Researchers led by Arizona State University assistant professor Melissa Wilson Sayres have shown that swapping of genes between the sex chromosomes X and Y may be more common than believed, blurring rigid interpretations of sexual identity. Sex could be decoupled from the chromosomes, or at least a sum of many factors.
A strict recombination boundary that suppresses a swapping of genes between these sex chromosomes has been an assumption for long. The team showed two regions at the tip of the chromosomes which recombine.
"Studying our sex chromosomes has consequences for human health and for trying to understand our history," said Melissa Wilson Sayres, an assistant professor in the School of Life Sciences and member of the Biodesign Institute's Center for Evolution and Medicine. "To me, understanding the evolution of the X and Y is so important because we need to understand that there are all of these variations in the genetics of sex determination."

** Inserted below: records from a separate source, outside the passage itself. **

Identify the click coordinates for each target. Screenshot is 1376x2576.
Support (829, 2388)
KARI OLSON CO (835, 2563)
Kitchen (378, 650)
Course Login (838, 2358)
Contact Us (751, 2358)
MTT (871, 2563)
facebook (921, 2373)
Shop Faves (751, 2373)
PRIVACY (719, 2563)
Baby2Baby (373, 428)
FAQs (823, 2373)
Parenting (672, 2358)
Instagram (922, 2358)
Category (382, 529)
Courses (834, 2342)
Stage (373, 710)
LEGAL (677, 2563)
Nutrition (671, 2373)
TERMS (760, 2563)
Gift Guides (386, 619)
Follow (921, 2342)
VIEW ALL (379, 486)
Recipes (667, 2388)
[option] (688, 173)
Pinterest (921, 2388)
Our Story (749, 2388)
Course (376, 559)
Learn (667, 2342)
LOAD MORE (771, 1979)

Much of human diversity results from the shuffling of an estimated 25,000 genes between 23 pairs of chromosomes of a male and female in a process called recombination. This occurs routinely everywhere except on the sex chromosomes, where shuffling information is limited to two small regions located at the tips of the X and Y chromosome, called pseudoautosomal regions (PAR1 and PAR2) studied by the team.
"The pseudoautosomal region, this tiny region that still recombines, is extremely understudied, typically filtered out of all analyses," said Wilson Sayres.
Also exposed to be indulging in the prohibited mingling was a rogue island of the X chromosome, called the X-transposed region, or XTR, which was duplicated from the X to the Y million years ago in the last common ancestor of all humans.
About 200 million years ago when mammals began to appear, the X and Y were indistinguishable, but slowly grew apart. What was to become the Y underwent genetic 'inversions' that made it harder to recombine. In addition to the PAR regions, XTR duplicated from the X to the Y in humans after the human-chimp split about 6 million years ago carrying away two genes.
Finally today the male Y has ended up having lost nearly 90 percent of the genes on the ancestral sex chromosomes and the ability to exchange information with the X.
An "unlucky" break was also involved in a key male reproductive switch, a testis determination (the SRY protein that makes up for maleness) region, being located near to the boundary. "The big implication is that because of the way our Y chromosome is structured, SRY is immediately next to the boundary, and because the boundary is fuzzy, we can get SRY hopping over to an X chromosome."
When this happens it can result in an increase in sex-linked disorders, such as males carrying XX chromosomes instead of XY, known as de la Chapelle syndrome leading to infertility and breast development in males. Understanding the differences between the sex chromosomes helps understand traits involved in some sex-biased diseases like color-blindness and hemophilia.
Turner syndrome (females with only one X), affecting one in 2,500 individuals, and Klinefelter's syndrome, found in one in a 1,000 individuals are some other sex-related disorders. Wilson Sayres notes that the condition is not that rare once we change our mind-set about male and female.
The fuzzy boundary is another reason why we need to be careful in defining someone by their chromosomes, says Sayres. Many people will not be aware of their chromosome complement.
In their study of complete DNA sequence information from the X chromosomes of 26 unrelated females, the ASU team show that the genetic diversity in the region, called PAR1, is far greater than the other regions of the X. The diversity is elevated across the PAR1 region, instead of an abrupt cutoff as previously expected. Beyond the PAR1, the diversity instead of a cliff like drop is gradual indicating many X-linked disorders.
Recombination suppression between X and Y is still evolving in humans. There are 24 additional genes located within PAR1 and countless others near the PAR1 boundary, important for bone growth, melatonin production, and links to psychiatric disorders, including bipolar affective disorder.
The study was published in the early online edition of the journal Genetics.